In Sandin v. Conner, 515 U.S. 472, 115 S. Ct. 2293, 132 L. Ed. 2d 418 (1995), the Supreme Court examined the circumstances under which state prison regulations afford inmates a liberty interest protected by the Due Process Clause of the Fourteenth Amendment. Conner, an inmate at a Hawaii prison, was placed into disciplinary segregation for 30 days following an altercation with prison officials. He filed suit seeking injunctive relief and damages for, inter alia, a deprivation of procedural due process in connection with his disciplinary hearing.
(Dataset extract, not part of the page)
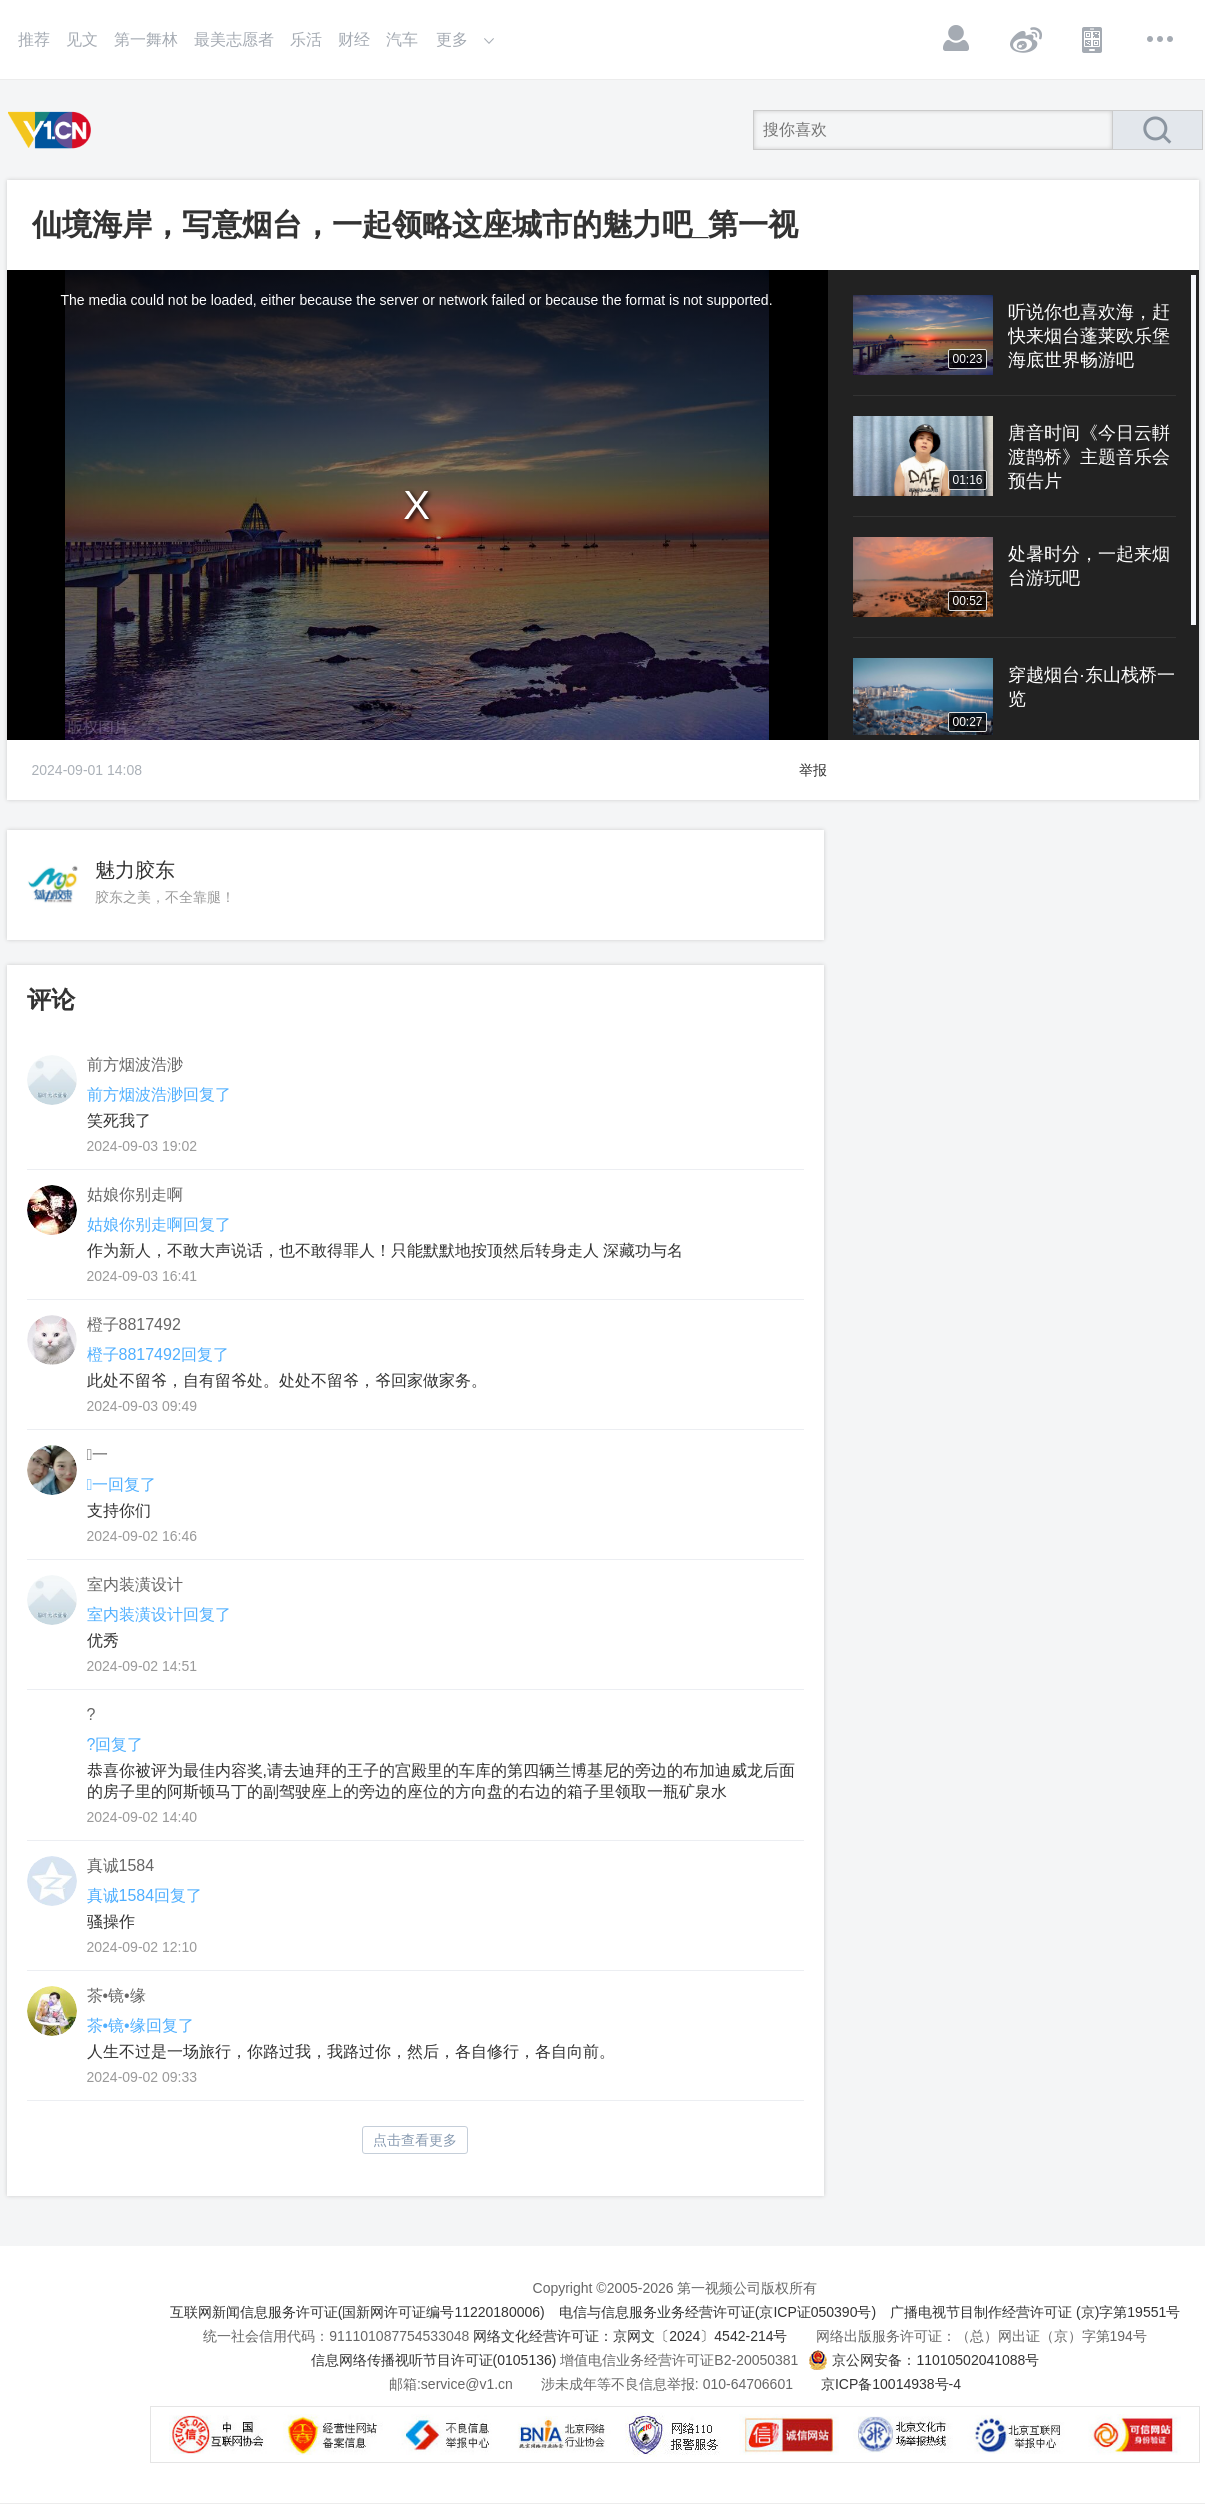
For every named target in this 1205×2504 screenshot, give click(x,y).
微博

The Supreme Court devoted much of its analysis to clarifying the proper analytical framework for these types of claims, noting that previous decisions had impermissibly shifted the focus of the liberty interest inquiry from one based on the nature of the deprivation to one based on language of a particular prison regulation. Eschewing the increasing involvement of federal courts in the day-to-day management of prisons, the Court announced that the time had come to return to the due process principles established in Wolff v. McDonnell, 418 U.S. 539, 94 S. Ct. 2963, 41 L. Ed. 2d 935 (1974) and Meachum v. Fano, 427 U.S. 215, 96 S. Ct. 2532, 49 L. Ed. 2d 451 (1976). Accordingly, the Court held: Following Wolff, we recognize that States may under certain circumstances create liberty interests which are protected by the Due Process Clause. ... But these interests will be generally limited to freedom from restraint which, while not exceeding the sentence in such an unexpected manner as to give rise to protection by the Due Process Clause of its own force, ... nonetheless imposes atypical and significant hardship on the inmate in relation to the ordinary incidents of prison life. Sandin, 515 U.S. at 483-484.